Há
dentro de nós uma chama sagrada coberta pelas cinzas do consumismo, da busca de
bens materiais, de uma vida distraída das coisas essenciais.
É
preciso remover tais cinzas e despertar a chama sagrada.
E
então irradiaremos. Seremos como um sol...
O espírito
do Natal, sua espiritualidade específica, é exatamente o oposto do espírito
dominante na cultura atual, que é um espírito marcado pelo consumo, pelo
mercado, pela concorrência, pela compra, pelo negócio, pelo interesse.
Um
espírito que transforma tudo em mercadoria, do sexo a Deus.
O
Natal vive da gratuidade, da doação, da singeleza, da convivialidade, do dom de
se fazer presente ao outro.
Vive
da alegria de ver uma vida nascendo, porque não pode haver tristeza quando
nasce a vida.
E
de saber que essa criança que está aí, o divino Infante, somos nós,
fundamentalmente.
Porque
há em nós uma dimensão de criança dourada que nunca se perdeu e que permanece
para além da idade adulta, reclamando seu direito de entender a vida também
como algo lúdico, algo leve, algo que vale por si.
Pouco
importam os interesses em que investimos na nossa vida.

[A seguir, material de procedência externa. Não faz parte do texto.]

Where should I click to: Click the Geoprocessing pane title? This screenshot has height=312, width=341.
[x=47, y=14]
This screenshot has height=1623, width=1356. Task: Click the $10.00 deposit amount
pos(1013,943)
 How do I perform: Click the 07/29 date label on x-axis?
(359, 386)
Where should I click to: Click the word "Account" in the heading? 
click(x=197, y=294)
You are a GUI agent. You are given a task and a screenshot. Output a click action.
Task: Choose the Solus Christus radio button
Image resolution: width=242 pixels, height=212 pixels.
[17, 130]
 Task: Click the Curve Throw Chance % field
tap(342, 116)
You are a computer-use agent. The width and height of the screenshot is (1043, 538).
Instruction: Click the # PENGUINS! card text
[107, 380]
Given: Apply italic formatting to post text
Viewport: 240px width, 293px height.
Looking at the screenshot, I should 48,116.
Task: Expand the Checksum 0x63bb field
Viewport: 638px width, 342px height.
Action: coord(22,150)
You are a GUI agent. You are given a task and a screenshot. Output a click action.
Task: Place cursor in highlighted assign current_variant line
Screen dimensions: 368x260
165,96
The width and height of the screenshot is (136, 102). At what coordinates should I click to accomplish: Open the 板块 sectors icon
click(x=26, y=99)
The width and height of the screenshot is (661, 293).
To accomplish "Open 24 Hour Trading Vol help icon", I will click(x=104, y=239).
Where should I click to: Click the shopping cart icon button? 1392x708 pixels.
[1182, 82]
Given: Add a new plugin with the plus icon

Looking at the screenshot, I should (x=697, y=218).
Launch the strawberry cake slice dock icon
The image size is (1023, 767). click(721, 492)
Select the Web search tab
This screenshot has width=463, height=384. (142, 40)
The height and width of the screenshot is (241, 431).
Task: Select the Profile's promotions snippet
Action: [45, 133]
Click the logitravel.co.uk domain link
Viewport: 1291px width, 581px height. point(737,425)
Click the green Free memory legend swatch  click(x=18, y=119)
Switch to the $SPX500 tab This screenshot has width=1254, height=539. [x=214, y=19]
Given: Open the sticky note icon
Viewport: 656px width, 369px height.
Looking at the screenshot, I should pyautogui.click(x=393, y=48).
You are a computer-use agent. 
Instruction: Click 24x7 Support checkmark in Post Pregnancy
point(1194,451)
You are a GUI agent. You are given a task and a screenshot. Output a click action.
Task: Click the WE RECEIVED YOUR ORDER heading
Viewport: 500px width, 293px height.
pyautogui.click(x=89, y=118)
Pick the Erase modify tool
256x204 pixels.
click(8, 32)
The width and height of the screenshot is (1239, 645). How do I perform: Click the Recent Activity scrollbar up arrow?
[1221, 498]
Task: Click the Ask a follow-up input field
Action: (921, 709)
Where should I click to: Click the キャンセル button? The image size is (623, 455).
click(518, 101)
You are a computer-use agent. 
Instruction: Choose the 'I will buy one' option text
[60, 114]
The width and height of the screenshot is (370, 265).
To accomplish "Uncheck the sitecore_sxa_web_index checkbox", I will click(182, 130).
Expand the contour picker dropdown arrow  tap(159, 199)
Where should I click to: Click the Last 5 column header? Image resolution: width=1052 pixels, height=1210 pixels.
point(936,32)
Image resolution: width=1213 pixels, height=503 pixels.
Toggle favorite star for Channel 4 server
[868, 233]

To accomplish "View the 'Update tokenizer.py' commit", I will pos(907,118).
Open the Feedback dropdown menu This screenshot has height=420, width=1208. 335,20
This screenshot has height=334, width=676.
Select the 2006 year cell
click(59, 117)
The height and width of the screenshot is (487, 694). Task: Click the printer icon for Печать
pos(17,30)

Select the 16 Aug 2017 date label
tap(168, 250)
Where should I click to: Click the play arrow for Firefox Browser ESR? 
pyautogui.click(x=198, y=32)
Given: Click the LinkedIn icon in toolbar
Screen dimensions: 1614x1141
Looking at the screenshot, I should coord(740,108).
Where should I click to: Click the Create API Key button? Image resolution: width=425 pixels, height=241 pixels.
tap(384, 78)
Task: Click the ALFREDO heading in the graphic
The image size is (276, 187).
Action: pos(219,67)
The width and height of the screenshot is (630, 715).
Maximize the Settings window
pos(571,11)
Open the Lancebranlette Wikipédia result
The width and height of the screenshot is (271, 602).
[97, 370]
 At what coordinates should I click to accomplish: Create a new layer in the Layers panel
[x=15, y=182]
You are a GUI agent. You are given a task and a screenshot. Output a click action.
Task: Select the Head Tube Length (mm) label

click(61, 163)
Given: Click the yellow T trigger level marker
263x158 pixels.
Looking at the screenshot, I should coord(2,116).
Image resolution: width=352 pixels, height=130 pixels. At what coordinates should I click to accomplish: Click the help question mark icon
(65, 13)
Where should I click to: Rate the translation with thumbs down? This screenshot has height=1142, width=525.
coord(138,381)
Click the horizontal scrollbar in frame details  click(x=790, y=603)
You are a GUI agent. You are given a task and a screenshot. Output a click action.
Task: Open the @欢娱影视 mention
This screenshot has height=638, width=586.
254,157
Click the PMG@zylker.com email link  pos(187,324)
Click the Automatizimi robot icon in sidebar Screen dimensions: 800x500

Ela vale por si mesma,
porque é um valor supremo.
O
Natal quer ressuscitar essa dimensão espiritual no ser humano, quer anunciar
que é nessa atmosfera que Deus também se acercou de nós.
Não
veio como um César poderoso nem como um sumo-sacerdote, menos ainda como
empresário ou filósofo.
Ele
se aproximou na forma de uma criança pobre que nasce no subúrbio, no meio de
animais.
Para
que ninguém se sentisse distante Dele, para que todos pudessem experimentar o
sentimento de ternura que desperta uma criança que queremos carregar no colo e
sobre a qual nos vergamos, maravilhados.
Este
é o caminho que Deus escolheu para acercar-se de nós, para poder andar conosco
por nossos estreitos caminhos.
Talvez
seja um Deus que não nos explique a razão do mal do mundo, mas que sofre junto
conosco.
Talvez
não nos explique por que tanto trabalho para tão pouca felicidade, mas trabalha
junto, e se faz carpinteiro.
Assume
tudo o que é radicalmente humano.
Chora
expressando a tristeza com a morte do amigo Lázaro.
Entretém
amizade com duas mulheres, Marta e Maria, e com Maria de Magdala, chamada de
sua companheira, por mais escandaloso que isto fosse naquele tempo.
Enche-se
de ira sagrada e toma do chicote quando vê o espaço sagrado sendo transformado
num mercado.
Mas
também se enche de indizível ternura abraçando as crianças e dizendo,
resolutamente, que ninguém as afaste.
Tudo
isso é Jesus, tudo isso é Deus na nossa carne quente e mortal.
Um
Deus que encontramos dentro de nós e de nosso cotidiano, sem precisar buscá-lo
aqui e ali, mas buscá-lo na nossa interioridade, onde Ele, um dia, penetrou e
de onde nunca mais saiu, nos fazendo filhos e filhas, semelhantes ao seu Filho
Jesus.
E
quando chegar a nossa hora de partir, Ele vem, toma o que é Dele e leva para o
Seu Reino, isto é, nos leva cada um para Sua casa, porque nós, Seus familiares,
pertencemos à casa Dele.
Este
é para mim o significado maior da encarnação, do mistério do Natal que
celebramos, um dos pontos altos da espiritualidade cristã.
Em
um mundo altamente conflituoso, ameaçado de todas as partes, podemos fazer um
parênteses e dizer:
“Agora
não.
Agora
vamos festejar, vamos comer, vamos ser todos irmãos e irmãs, vamos acender a
luz na convicção de que a Luz tem mais direito do que todas as trevas.
Fazemos
isso tudo por causa Dele, Jesus, o Filho bem-amado, porque somos irmãos e irmãs
Dele, também filhos e filhas bem-amados.”
Se
reservarmos em nossa vida um pouco de espaço para essa espiritualidade, ela vai
nos transformando, pois este é o condão da espiritualidade: produzir uma
transformação interior.
Essa
transformação acenderá nossa chama interior que produz luz e calor e nos dá mil
razões para vivermos como humanos.
Assim,
caminharemos serenos neste mundo, junto com outros e na mesma direção que
aponta para a Fonte de abundância permanente de vida e de eternidade.
E
mergulharemos nessa Fonte de espiritualidade, que é Fonte de espírito, de vida,
de amorização, de realização e de paz.